Le Prix Versailles a dévoilé en septembre 2024 la liste de l’année des plus beaux emporiums du monde : sept emporiums, nouvellement ouverts ou rouverts, qui servent à la fois la créativité, l’écho au patrimoine local et la performance écologique. Les lauréats mondiaux, dont Christian de Portzamparc et Manuelle Gautrand, Dior et Boucheron.
« Les grands magasins sont parmi les premiers capteurs et influenceurs de l’évolution de nos sociétés. Hypersensibles à la fréquentation du public, ils sont appelés à se réinventer, et ce de la manière la plus prometteuse. Cette collection, cet échantillon des plus beaux emporiums du monde illustre la multiplicité des voies qui mènent à un commerce véritablement perméable aux aspirations des habitants, à leurs besoins, à leur bien-être et à leur environnement. Le plaisir de fréquenter un lieu génère des sensations, des émotions, de l’évasion, des relations avec les autres. Ces bénéfices, éminemment culturels, participent aussi à l’expérience commune ; une belle ambition pour la ville durable », explique Jérôme Gouadain, secrétaire général du Prix Versailles, mettant en exergue le rôle d’avant-garde que jouent ces espaces commerciaux.

* [Exercices]:
1. Répondez à ces questions sur le texte consacré au Prix Versailles :
(a) À quelle date le Prix Versailles a-t-il dévoilé sa liste de l'année ?
(b) Combien d'emporiums cette liste compte-t-elle ?
(c) Quelle fonction Jérôme Gouadain occupe-t-il ?
2. Dans le texte consacré au Prix Versailles, recopiez le passage qui va de « Le Prix Versailles » jusqu'à « Dior et Boucheron. » inclus, en substituant « grands magasins » à « emporiums ».
3. Poursuivez le texte consacré au Prix Versailles à partir de sa dernière phrase.

* [Fiches de données]:
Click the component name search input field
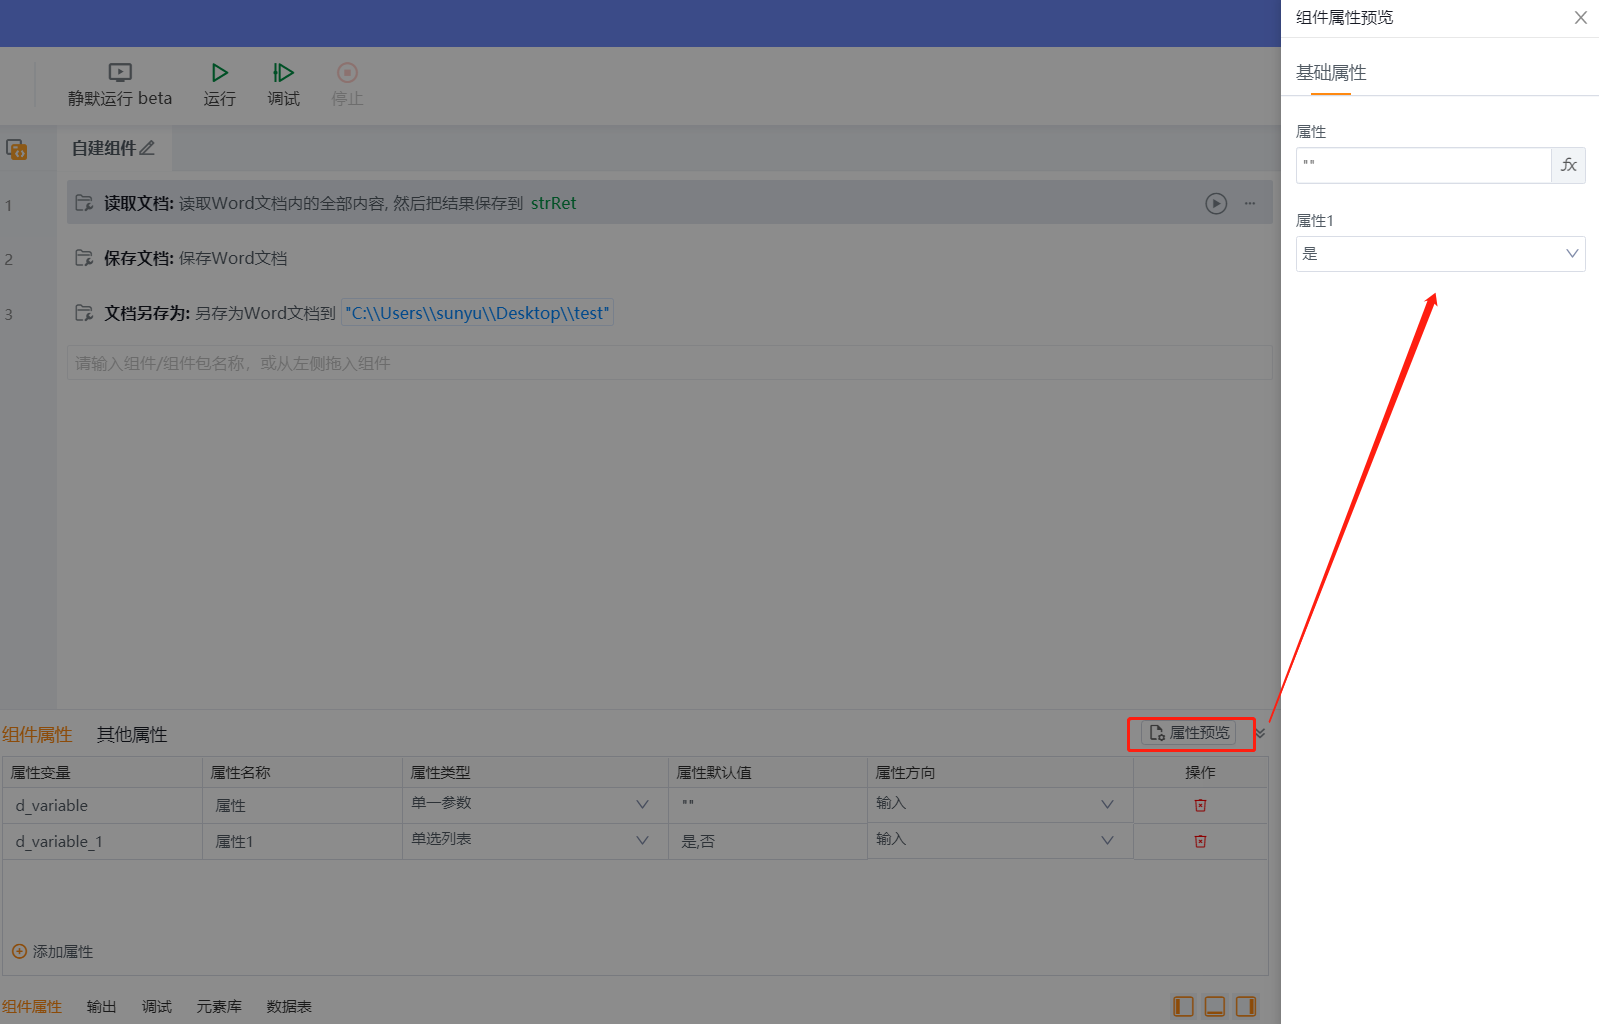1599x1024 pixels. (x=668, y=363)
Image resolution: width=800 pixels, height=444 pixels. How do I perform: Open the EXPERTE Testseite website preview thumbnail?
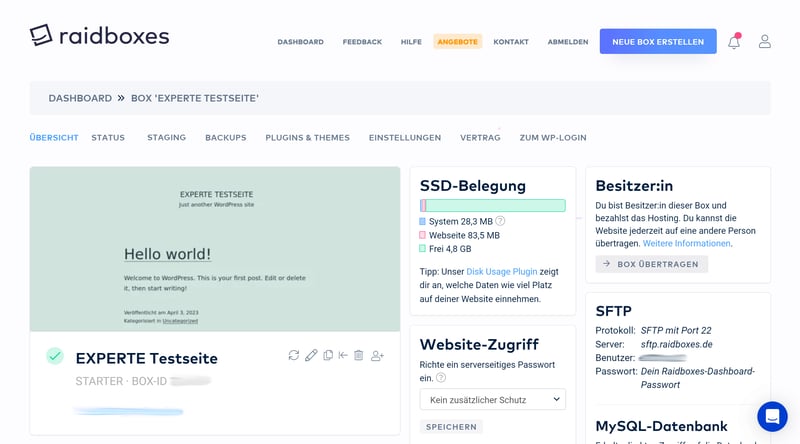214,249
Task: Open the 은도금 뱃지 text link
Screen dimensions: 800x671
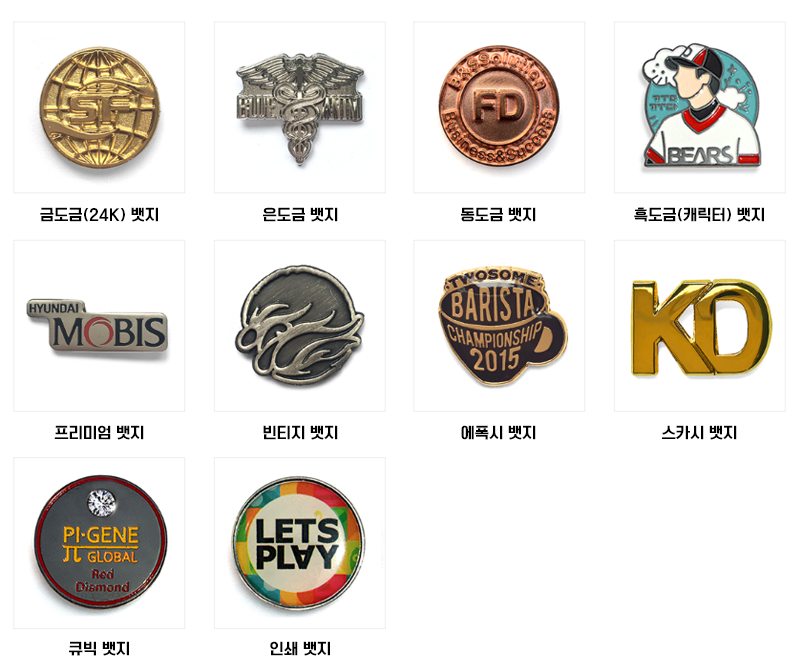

* * *

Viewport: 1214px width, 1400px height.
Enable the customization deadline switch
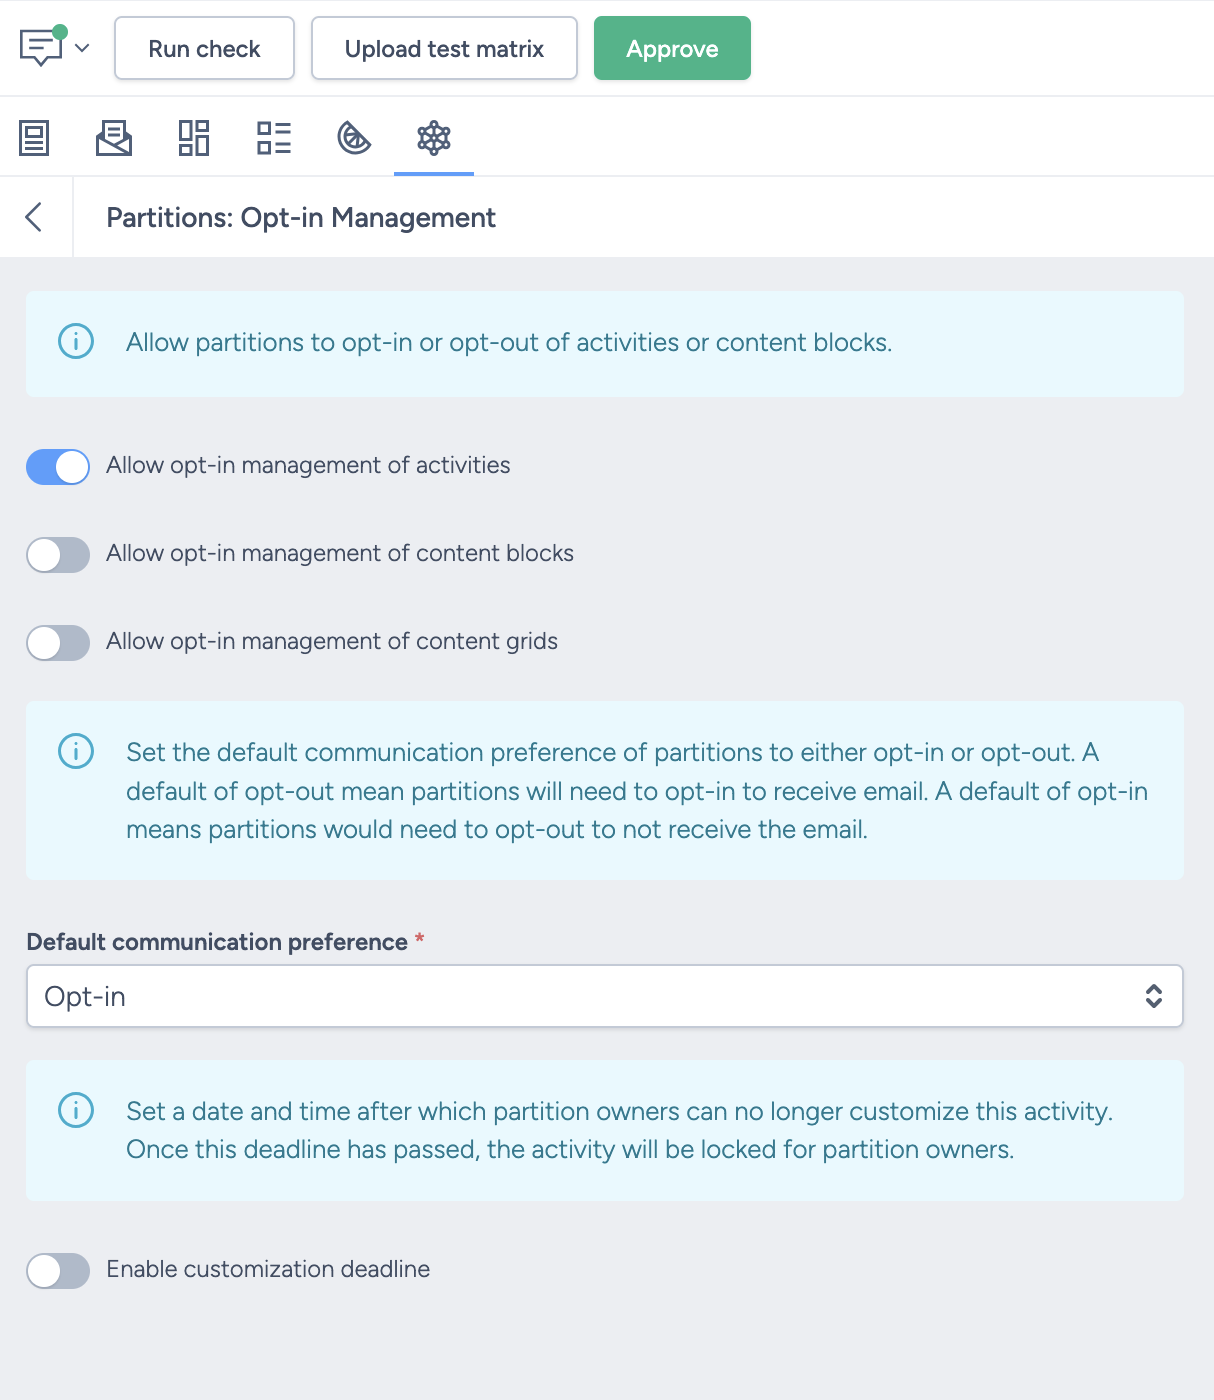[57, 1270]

* [Réponses finales]:
1.
(a) En septembre 2024.
(b) Sept emporiums.
(c) Il est secrétaire général du Prix Versailles.

2.
Le Prix Versailles a dévoilé en septembre 2024 la liste de l’année des plus beaux grands magasins du monde : sept grands magasins, nouvellement ouverts ou rouverts, qui servent à la fois la créativité, l’écho au patrimoine local et la performance écologique. Les lauréats mondiaux, dont Christian de Portzamparc et Manuelle Gautrand, Dior et Boucheron.

3.
Dior, Genève, Suisse
Presque deux ans jour pour jour après la réouverture historique de son siège emblématique du 30 Montaigne à Paris, un nouvel étendard floral et majestueux de la Maison Dior flotte aujourd’hui à quelques encablures des montagnes suisses et du Léman, au coeur même de la ville de Genève.
OEuvre de la main de l’architecte Christian de Portzamparc, lauréat du prix Pritzker, c’est à la couture que le bâti doit son aspect aussi poétique que révolutionnaire. Par ses courbes gracieuses, le soleil semble revêtir la façade d’une douceur franche, non dénuée de caractère, tandis que la nuit confère à l’ensemble son attrait flamboyant.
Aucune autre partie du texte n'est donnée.